PN: What we’ve tried to do at GD is, first, be very clear about our marginal cost structure—typically around 90% in the hands of the poor, 10% on costs of enrolling them and delivering funds; and second, provide evidence on how these transfers affect a wide range of outcomes and let donors judge for themselves how valuable those outcomes are.
JC: What is your vision for a methodologically sound poverty reduction research program? What are the main pitfalls and challenges you see?
PN: First, we need to run experiments at larger scales. Testing new ideas in a few villages, run by an NGO, is a great start, but it’s not always an accurate to guide to how an intervention will perform when a government tries to deliver it nation-wide, or how doing something at that scale will affect the broader economy (what we call “general equilibrium effects”). I’ve written about this recently with Karthik Muralidharan based on some of our recent experiences running large-scale evaluations in India.

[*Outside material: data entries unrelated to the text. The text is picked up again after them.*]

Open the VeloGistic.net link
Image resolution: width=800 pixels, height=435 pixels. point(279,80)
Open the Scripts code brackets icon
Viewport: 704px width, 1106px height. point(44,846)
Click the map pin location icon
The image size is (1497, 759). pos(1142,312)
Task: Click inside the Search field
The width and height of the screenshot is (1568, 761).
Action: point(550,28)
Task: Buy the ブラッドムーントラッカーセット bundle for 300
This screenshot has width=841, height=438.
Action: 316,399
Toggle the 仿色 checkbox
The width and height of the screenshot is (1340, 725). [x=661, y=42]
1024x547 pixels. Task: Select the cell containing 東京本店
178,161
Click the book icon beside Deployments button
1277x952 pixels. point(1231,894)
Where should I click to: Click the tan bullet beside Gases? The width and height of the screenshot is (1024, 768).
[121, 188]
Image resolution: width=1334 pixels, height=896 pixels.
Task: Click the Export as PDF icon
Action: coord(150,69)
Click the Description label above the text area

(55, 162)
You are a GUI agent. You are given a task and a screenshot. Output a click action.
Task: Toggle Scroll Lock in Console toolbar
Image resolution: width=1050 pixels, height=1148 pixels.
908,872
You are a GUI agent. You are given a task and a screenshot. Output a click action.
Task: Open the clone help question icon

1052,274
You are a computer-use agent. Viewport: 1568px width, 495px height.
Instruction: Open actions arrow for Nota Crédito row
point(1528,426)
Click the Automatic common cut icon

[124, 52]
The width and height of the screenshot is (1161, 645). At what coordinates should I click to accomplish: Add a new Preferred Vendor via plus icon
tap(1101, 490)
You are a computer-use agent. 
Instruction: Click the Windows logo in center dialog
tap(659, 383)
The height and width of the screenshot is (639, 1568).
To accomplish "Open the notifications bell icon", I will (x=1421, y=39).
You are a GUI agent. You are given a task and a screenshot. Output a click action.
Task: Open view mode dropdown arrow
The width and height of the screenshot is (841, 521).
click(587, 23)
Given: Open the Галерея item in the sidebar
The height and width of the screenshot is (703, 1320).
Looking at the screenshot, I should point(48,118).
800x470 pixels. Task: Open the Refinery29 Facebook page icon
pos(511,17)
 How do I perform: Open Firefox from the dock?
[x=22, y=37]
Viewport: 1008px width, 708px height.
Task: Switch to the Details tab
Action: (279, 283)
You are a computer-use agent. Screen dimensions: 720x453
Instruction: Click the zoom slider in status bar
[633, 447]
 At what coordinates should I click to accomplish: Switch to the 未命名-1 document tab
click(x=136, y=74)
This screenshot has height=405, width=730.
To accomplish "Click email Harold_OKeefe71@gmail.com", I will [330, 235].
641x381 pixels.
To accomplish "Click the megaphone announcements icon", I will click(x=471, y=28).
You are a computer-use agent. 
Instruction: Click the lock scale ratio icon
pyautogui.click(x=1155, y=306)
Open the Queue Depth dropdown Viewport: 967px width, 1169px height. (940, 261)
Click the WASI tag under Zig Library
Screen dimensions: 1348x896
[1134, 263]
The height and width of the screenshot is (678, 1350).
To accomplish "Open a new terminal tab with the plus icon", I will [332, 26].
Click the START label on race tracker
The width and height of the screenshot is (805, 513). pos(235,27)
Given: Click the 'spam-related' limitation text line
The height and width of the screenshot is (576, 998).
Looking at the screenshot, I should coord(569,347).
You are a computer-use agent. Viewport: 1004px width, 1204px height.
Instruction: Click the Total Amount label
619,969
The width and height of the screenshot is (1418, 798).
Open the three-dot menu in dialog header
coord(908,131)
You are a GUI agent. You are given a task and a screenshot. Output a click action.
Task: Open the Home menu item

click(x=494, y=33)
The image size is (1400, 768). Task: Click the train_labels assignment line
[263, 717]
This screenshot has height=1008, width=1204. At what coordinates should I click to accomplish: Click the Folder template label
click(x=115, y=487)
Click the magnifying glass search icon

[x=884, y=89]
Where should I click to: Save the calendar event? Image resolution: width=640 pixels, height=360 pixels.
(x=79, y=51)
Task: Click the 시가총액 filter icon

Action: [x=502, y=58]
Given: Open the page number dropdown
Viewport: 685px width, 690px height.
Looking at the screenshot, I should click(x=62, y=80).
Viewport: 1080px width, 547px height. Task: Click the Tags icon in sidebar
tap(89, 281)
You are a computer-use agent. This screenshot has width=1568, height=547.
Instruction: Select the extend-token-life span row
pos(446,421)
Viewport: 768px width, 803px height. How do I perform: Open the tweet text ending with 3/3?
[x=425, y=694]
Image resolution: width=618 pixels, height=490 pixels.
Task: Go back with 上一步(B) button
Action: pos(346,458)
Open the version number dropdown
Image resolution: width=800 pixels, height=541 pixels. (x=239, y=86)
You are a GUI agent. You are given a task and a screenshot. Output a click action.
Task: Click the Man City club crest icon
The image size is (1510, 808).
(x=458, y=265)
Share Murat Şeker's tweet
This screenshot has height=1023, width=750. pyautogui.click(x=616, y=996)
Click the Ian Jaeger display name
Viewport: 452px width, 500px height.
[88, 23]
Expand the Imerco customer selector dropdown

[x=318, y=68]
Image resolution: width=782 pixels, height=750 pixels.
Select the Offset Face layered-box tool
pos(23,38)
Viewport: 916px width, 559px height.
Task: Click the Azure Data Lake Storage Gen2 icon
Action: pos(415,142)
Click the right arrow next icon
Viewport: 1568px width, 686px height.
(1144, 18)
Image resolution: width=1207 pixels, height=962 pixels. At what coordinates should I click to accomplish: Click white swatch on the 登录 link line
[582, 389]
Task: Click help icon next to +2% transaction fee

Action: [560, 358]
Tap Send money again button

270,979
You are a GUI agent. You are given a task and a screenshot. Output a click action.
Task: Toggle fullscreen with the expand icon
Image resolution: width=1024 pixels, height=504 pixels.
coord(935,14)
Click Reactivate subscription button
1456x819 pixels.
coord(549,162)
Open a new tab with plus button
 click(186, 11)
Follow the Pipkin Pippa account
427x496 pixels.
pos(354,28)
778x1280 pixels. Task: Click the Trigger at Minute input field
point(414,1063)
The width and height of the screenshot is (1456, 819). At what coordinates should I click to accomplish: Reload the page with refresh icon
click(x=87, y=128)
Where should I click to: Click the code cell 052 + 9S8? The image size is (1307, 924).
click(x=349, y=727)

Second, we need to measure value created for the poor. RCTs tell us how an intervention changes “outcomes,” but not how valuable those outcomes are. That’s fine if you want to assign your own values to outcomes—I could be an education guy, say, and care only about years of formal schooling. But if we care at all about the values and priorities of the poor themselves, we need a different approach. One simple step is to ask people how much money an intervention is worth to them—what economists call their “willingness to pay.” If we’re spending $100 on a program, we’d hope it’s worth at least that much to the beneficiary. If not, begs the question why we don’t just give them the money.
JC: What can people do to help?
PN: Lots of things. Here are a few:
- Set up a recurring donation, preferably to the basic income project. Worst case scenario your money will make life much better for someone in extreme poverty; best case, it will also generate evidence that redefines anti-poverty policy.
- Follow ten recipients on GDLive. Share things they say that you find interesting. Give us feedback on the experience (which is very beta).
- Ask five friends whether they give money to poor people. Find out what they think and why. Share the evidence and information we’ve published and then give us feedback—what was helpful? What was missing?
- Ask other charities to publish the experimental evidence on their interventions prominently on their websites, and to explain why they are confident that they can add more value for the poor by spending money on their behalf than the poor could create for themselves if they had the money. Some do! But we need to create a world where simply publishing a few “success stories” doesn’t cut it any more.